I’m a seriously emotional eater, and I know that some part of me is terrified of letting that go – how will I deal with stress if I don’t eat (or drink)?  I mean, I know the answer INTELLECTUALLY, but on a gut level, I really can’t conceive of dealing with stress any other way.  Food and stress have always been wrapped together for me: whether starving or bingeing or drinking, it’s how I have always dealt with life.  And I’m not sure how I’ll deal with life if I change.  I mean, I know I WILL deal with it, and at some point the way that I deal with it will seem as easy as eating does now, but from this vantage point I can’t see it.  Does that make sense?

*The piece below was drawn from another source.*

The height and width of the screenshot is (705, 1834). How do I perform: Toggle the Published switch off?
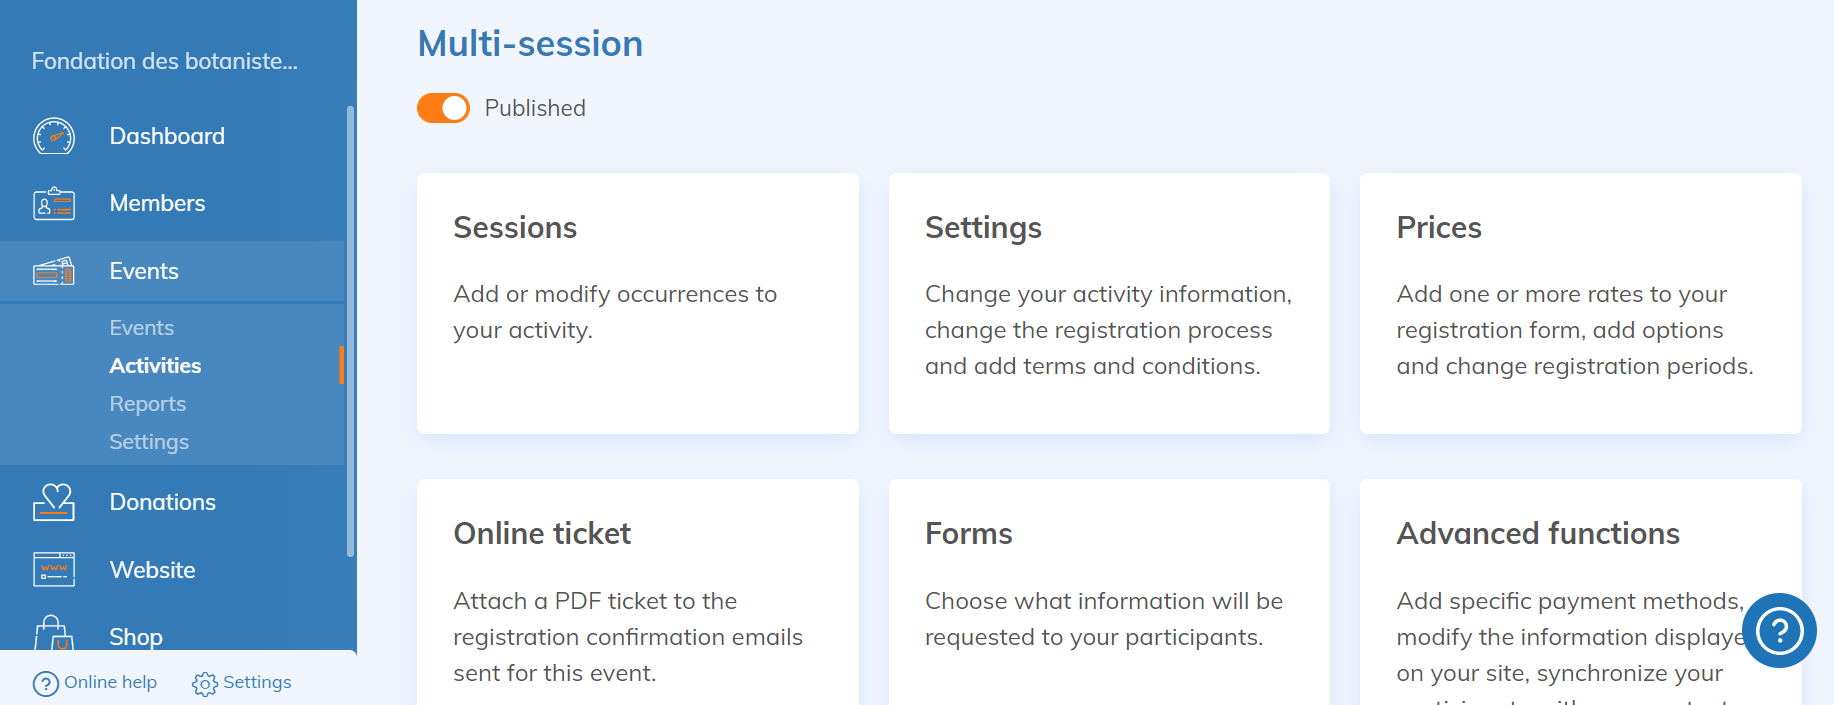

So this weekend I had to take a really good look at what I CAN control.  When I can’t exercise, I can control my food intake.  When my stomach is upset, I can eat Chinese soup (with garlic and ginger and bok choy) instead of noodles and butter.  When I’m exhausted and only feel like eating sugar because my body needs something to run on (and it hasn’t gotten any sleep), I can drink a glass of chocolate soy milk instead of that enormous Starbucks mocha. 

There are always small things I can do better, and I think at this point, that might BE the point.  Even if the small things seem TOO small, I think the point might be to send my psyche the message that I’m not stopping.  This is for real.  This is permanent.  I am changing and I will not be dissuaded, migraines be damned. 

But *cue the whining* I just wish it didn’t have to be so haaaaaard.  And I really wish it didn’t entail this Battle to the Death that seems to be going on.  (And I really, REALLY wish that said Battle didn’t feel the need to sacrifice my left eyeball for the cause.  I think I wish that most of all.)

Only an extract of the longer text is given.